The subject matter jurisdiction of the federal courts is limited. Federal jurisdiction is available, generally, only when a "federal question" is presented, 28 U.S.C. § 1331, or when the plaintiff and defendant are of diverse citizenship and the amount in controversy exceeds $75, 000. 28 U.S.C. § 1332. "[S]ubject-matter jurisdiction, because it involves the court's power to hear a case, can never be forfeited or waived." United States v. Cotton, 535 U.S. 625, 630 (2002). Courts "have an independent obligation to determine whether subject-matter jurisdiction exists, even in the absence of a challenge from any party." Arbaugh v. Y & H Corp., 546 U.S. 500, 514 (2006) (citing Ruhrgas AG v. Marathon Oil Co., 526 U.S. 574, 583 (1999). "Where jurisdiction is lacking... dismissal is mandatory." Manway Constr. Co. Inc. v. Housing Auth. of City of Hartford, 711 F.2d 501, 503 (2d Cir. 1983); see also Fed.R.Civ.P. 12(h)(3).
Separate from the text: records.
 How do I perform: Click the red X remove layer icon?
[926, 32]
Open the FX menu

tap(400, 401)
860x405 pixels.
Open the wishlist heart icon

Plaintiff's complaint does not assert any valid basis for the Court's jurisdiction. First, Quinones has not alleged the violation of any federal law or constitutional right that could bring this case within the Court's federal question jurisdiction. Quite obviously, state criminal laws cannot provide a basis for federal jurisdiction, and federal courts do not have subject-matter jurisdiction over landlord-tenant matters. See Rosguist v. St. Marks Realty Assoc., LLC, 2008 WL 2965435 (E.D.N.Y. Aug. 1, 2008). Further, as it appears that both plaintiff and defendant reside in New York, there is clearly no basis for diversity jurisdiction.
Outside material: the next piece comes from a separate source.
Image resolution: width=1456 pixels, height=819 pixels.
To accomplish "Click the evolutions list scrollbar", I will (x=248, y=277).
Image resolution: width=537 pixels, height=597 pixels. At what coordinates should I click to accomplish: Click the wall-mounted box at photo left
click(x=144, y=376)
Moreover, to the extent that plaintiff seeks to vacate a state court decision, he may not seek such relief in federal court. The Rooker-Feldman doctrine prohibits state-court litigants from inviting federal courts to review and reverse unfavorable state-court judgments. Dist. of Columbia Court of Appeals v. Feldman, 460 U.S. 462, 482-84 n.16 (1983), Rooker v. Fidelity Trust Co., 263 U.S. 413, 415-16 (1923). In this case, plaintiff's state lawsuit was apparently dismissed and his subsequent motion to reopen the case was denied. Any further appeal could only be sought in a higher state court, not in federal court.
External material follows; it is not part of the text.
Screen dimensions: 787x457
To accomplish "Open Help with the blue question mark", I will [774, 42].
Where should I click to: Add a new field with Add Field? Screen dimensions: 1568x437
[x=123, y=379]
For the foregoing reasons, the Court grants Quinones's request to proceed in forma pauperis, for purposes of this motion. But, the Court dismisses all of Quinones's claims pursuant to § 1915.
The Court certifies pursuant to 28 U.S.C. § 1915(a)(3) that any appeal would not be taken in good faith and, therefore, in forma pauperis status is denied for purpose of an appeal. See Coppedge v. United States, 369 U.S. 438, 444-45 (1962).
The Clerk of Court is directed entered judgment accordingly and to close this case.